Heat Shock-Induced SRSF10 Dephosphorylation Displays Thermotolerance Mediated by Hsp27

Abstract

ABSTRACT Gene regulation in response to environmental stress is critical for the survival of all organisms. From Saccharomyces cerevisiae to humans, it has been observed that splicing of mRNA precursors is repressed upon heat shock. However, a mild heat pretreatment often prevents splicing inhibition in response to a subsequent and more severe heat shock, a phenomenon called splicing thermotolerance. We have shown previously that the splicing regulator SRSF10 (formerly SRp38) is specifically dephosphorylated by the phosphatase PP1 in response to heat shock and that dephosphorylated SRSF10 is responsible for splicing repression caused by heat shock.
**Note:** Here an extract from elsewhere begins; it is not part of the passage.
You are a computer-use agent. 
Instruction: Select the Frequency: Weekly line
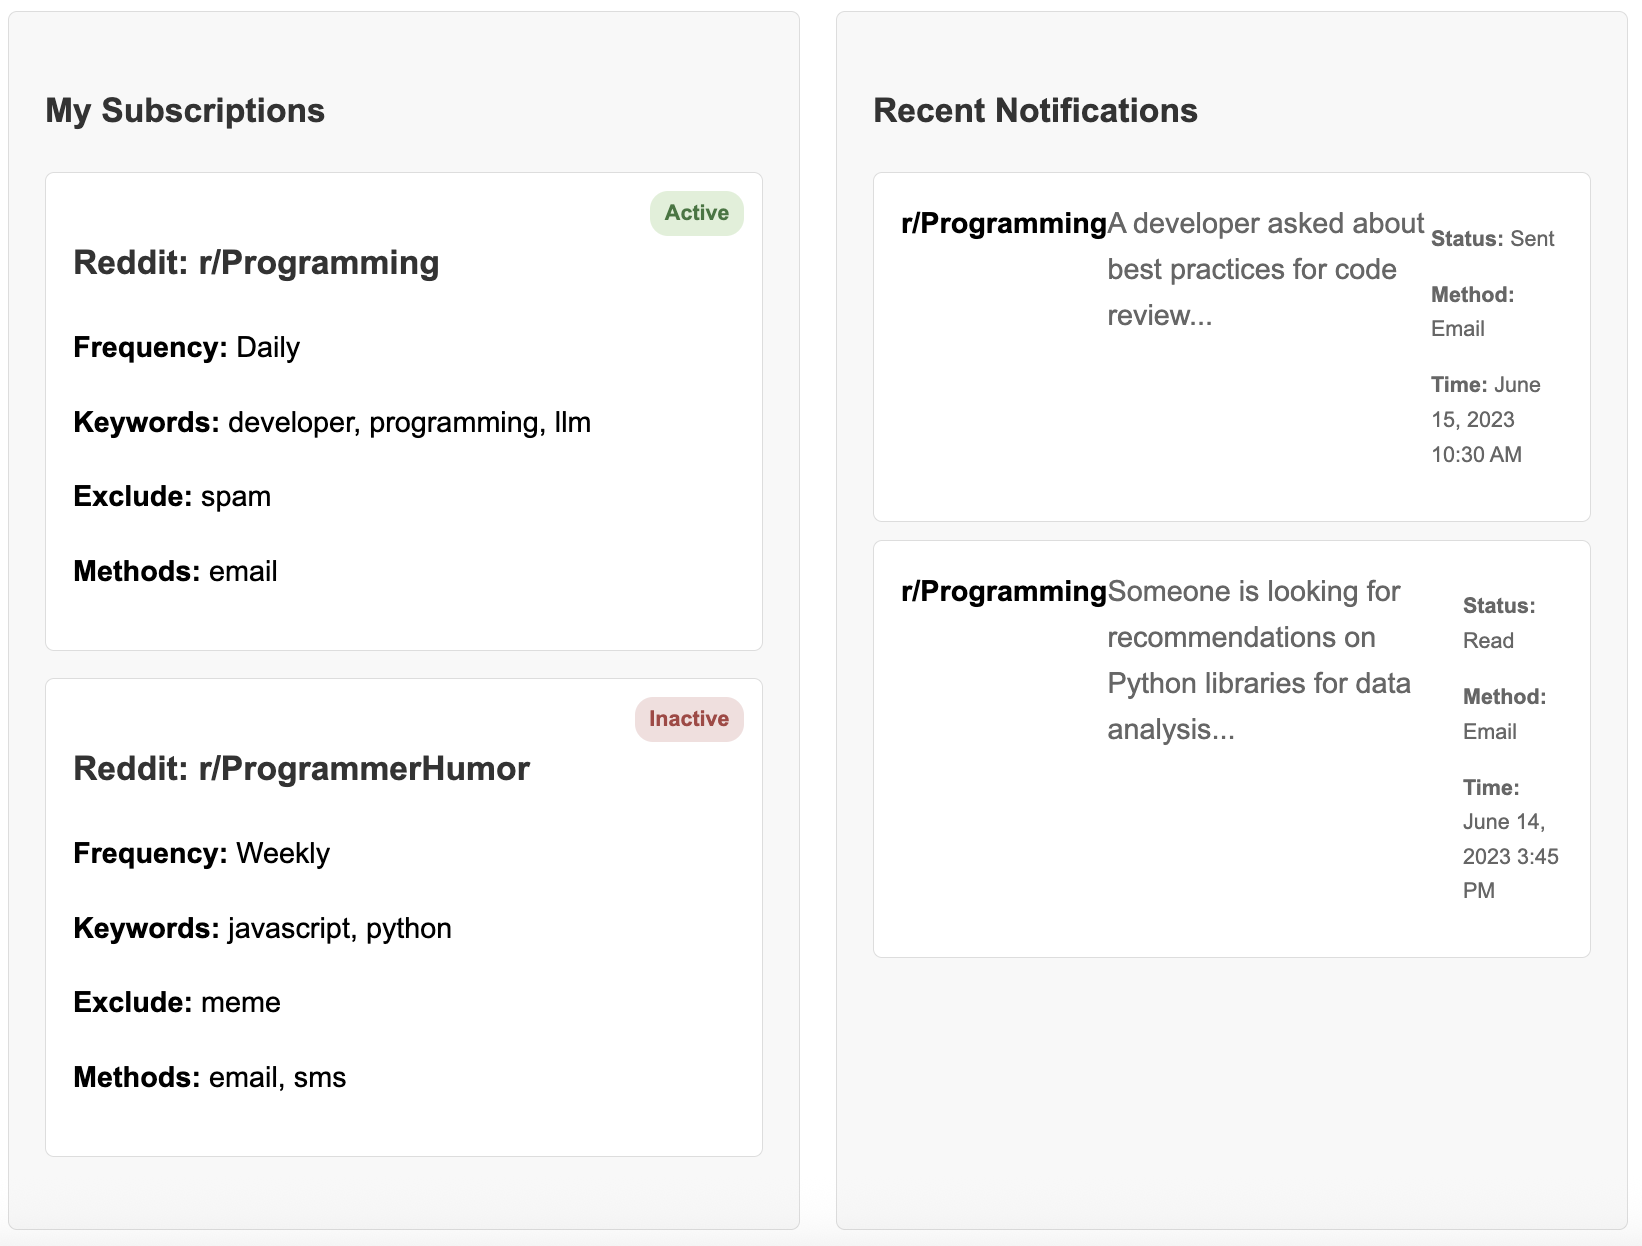point(201,853)
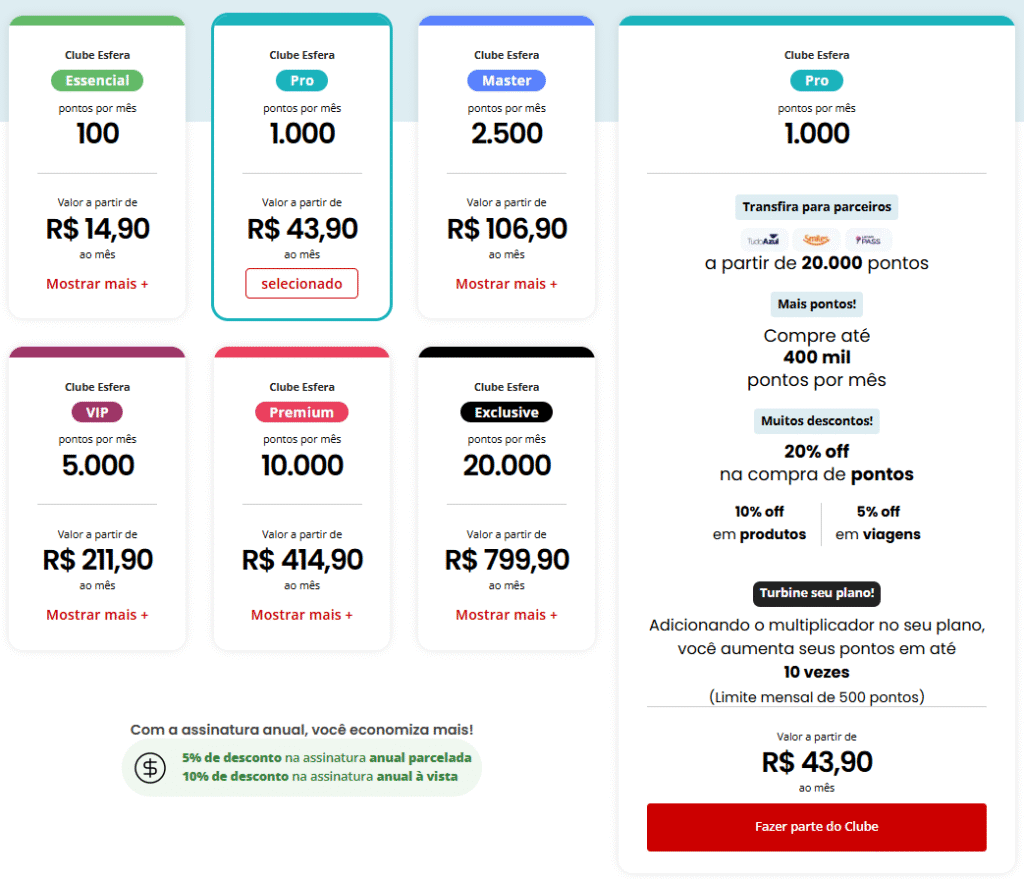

Here we report that a mild heat shock protects SRSF10 from dephosphorylation during a second and more severe heat shock. Furthermore, this “thermotolerance” of SRSF10 phosphorylation, like that of splicing, requires de novo protein synthesis, specifically the synthesis of heat shock proteins. Indeed, overexpression of one of these proteins, Hsp27, inhibits SRSF10 dephosphorylation in response to heat shock and does so by interaction with SRSF10. Our data thus provide evidence that splicing thermotolerance is acquired through maintenance of SRSF10 phosphorylation and that this is mediated at least in part by Hsp27.